Over the winter, Moore finally caught his breath. He has spent this spring getting to know all the people behind the scenes in the organization, and he smiled Tuesday when he explained that being a Giant now simply “rolls off my tongue easier.”
For the people Moore has met this spring, the “he’s a Giant” day probably came August 25. That was the night Moore came an out away from no-hitting the Dodgers. If you throw a no-hitter at any point of the season, it’ll go down in the history books. If you’re a Giant and you do it at Dodger Stadium, well, that’s a shade or two better, and Moore knows it.
“It was nice being injected into that (rivalry), having watched their battles together,” he said. “It’s probably similar to when I was in Tampa.
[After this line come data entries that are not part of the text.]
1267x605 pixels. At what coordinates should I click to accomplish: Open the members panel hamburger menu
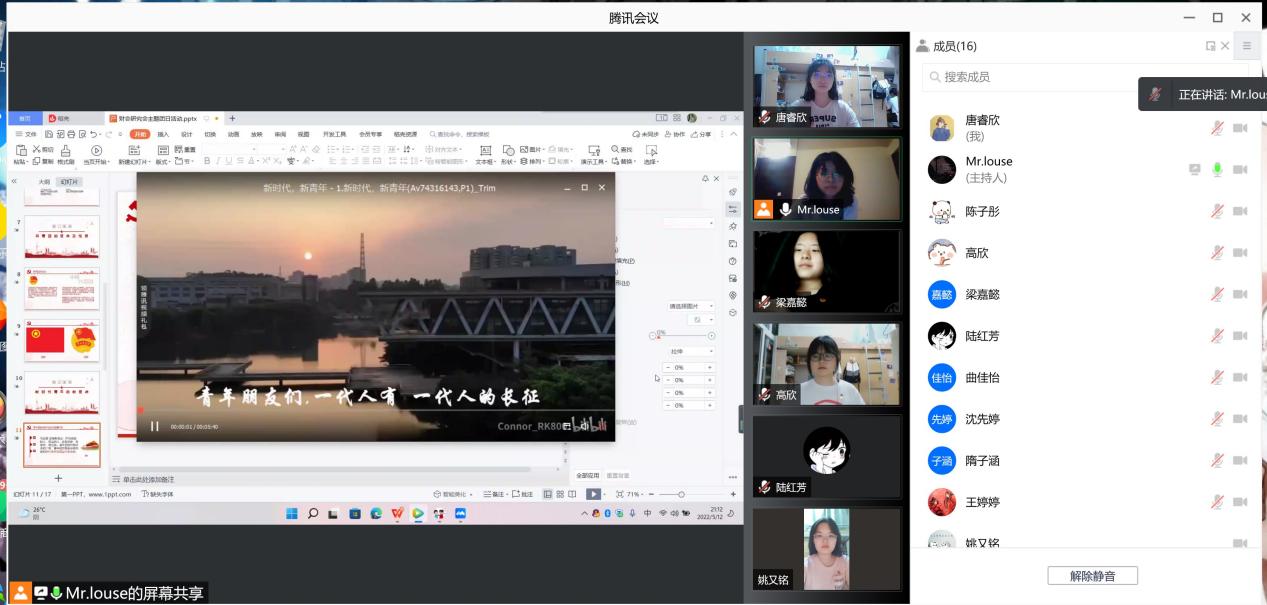(1246, 46)
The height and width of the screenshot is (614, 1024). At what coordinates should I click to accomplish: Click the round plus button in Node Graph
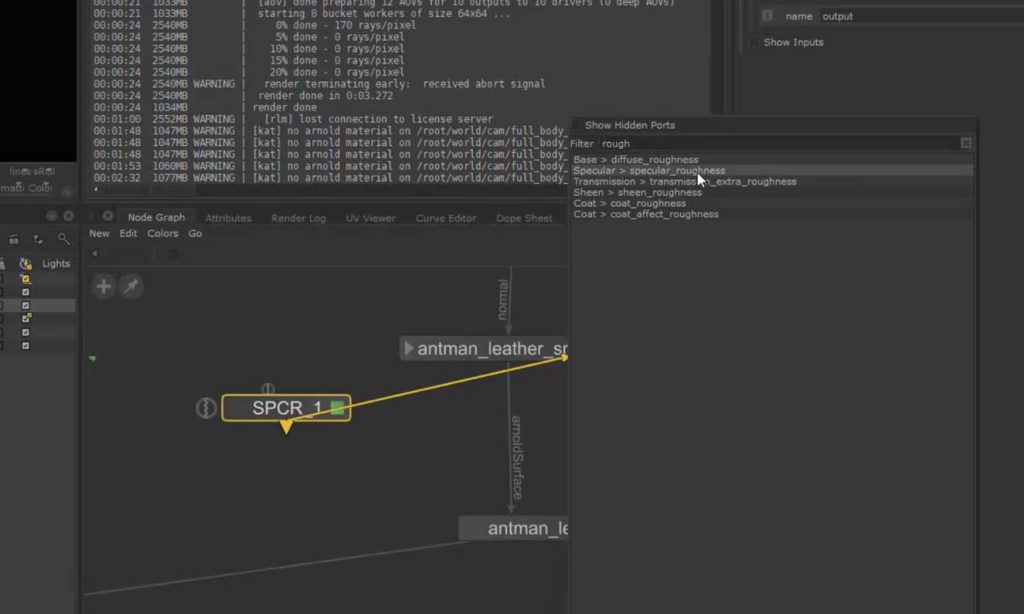point(104,287)
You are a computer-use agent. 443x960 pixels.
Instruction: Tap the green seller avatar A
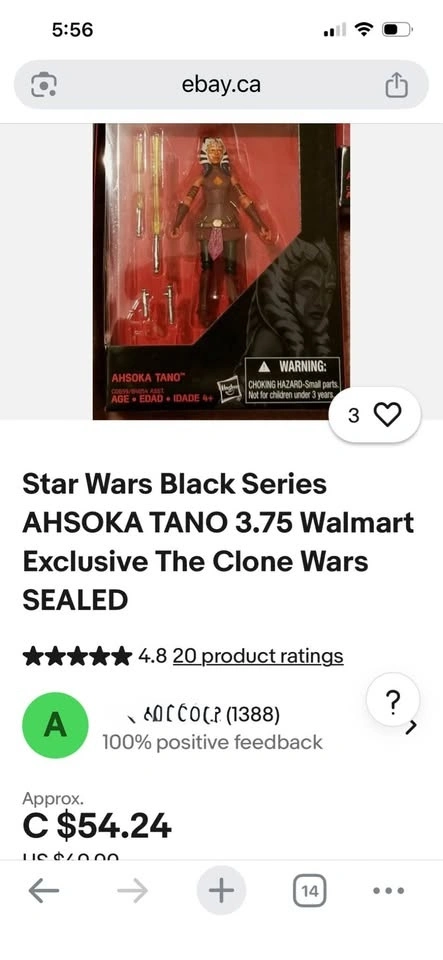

We didn’t really get along with the Red Sox. There’s a little something extra there.”
The Giants hope Moore can provide that little something extra in 2017, when they’ll look to end the Dodgers’ four-year run atop the division. The early returns were curiously mixed. Moore followed that first start against the Dodgers by giving up six runs in one inning of work on Sept. 21 at Dodger Stadium. Two starts later, he gave up just one run over eight innings in a third matchup.
“That was tough,” he said of the middle start. “That’ll happen, I suppose. That’s what they say, right?”
The Dodgers struggled against left-handers last season and they still lean heavily that way. But their leadoff batter Tuesday, Logan Forsythe, could help make a difference, and Moore said the offseason addition was a good one. He praised his former teammate for his ability to fit into a clubhouse, and the Giants saw the on-field ability when the second baseman picked up two singles in three at-bats, raising his spring average to .462.
Forsythe, who hit 20 homers for the Rays last season, will make the rivalry games a bit more difficult for Giants left-handers, but Moore didn’t take anything away from Tuesday’s matchups with his teammate of three seasons. He said he has not yet reached the point of the spring where he hides tendencies from division rivals. He’s out there getting his work in, and Tuesday’s results showed he’s on the right track. In three scoreless innings, Moore gave up three hits and struck out five.
“Let’s just make sure I’m healthy and in a good place heading into the season,” he said. “From there, I think we all like our chances.”